Data extracted from a collection:
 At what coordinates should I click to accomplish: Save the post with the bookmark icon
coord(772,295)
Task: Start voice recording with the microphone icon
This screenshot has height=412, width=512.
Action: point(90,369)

Work instructions: What this exercise asks for is the data above, retyped exactly.

Task solution:
 At what coordinates should I click to accomplish: Save the post with the bookmark icon
coord(772,295)
Task: Start voice recording with the microphone icon
This screenshot has height=412, width=512.
Action: point(90,369)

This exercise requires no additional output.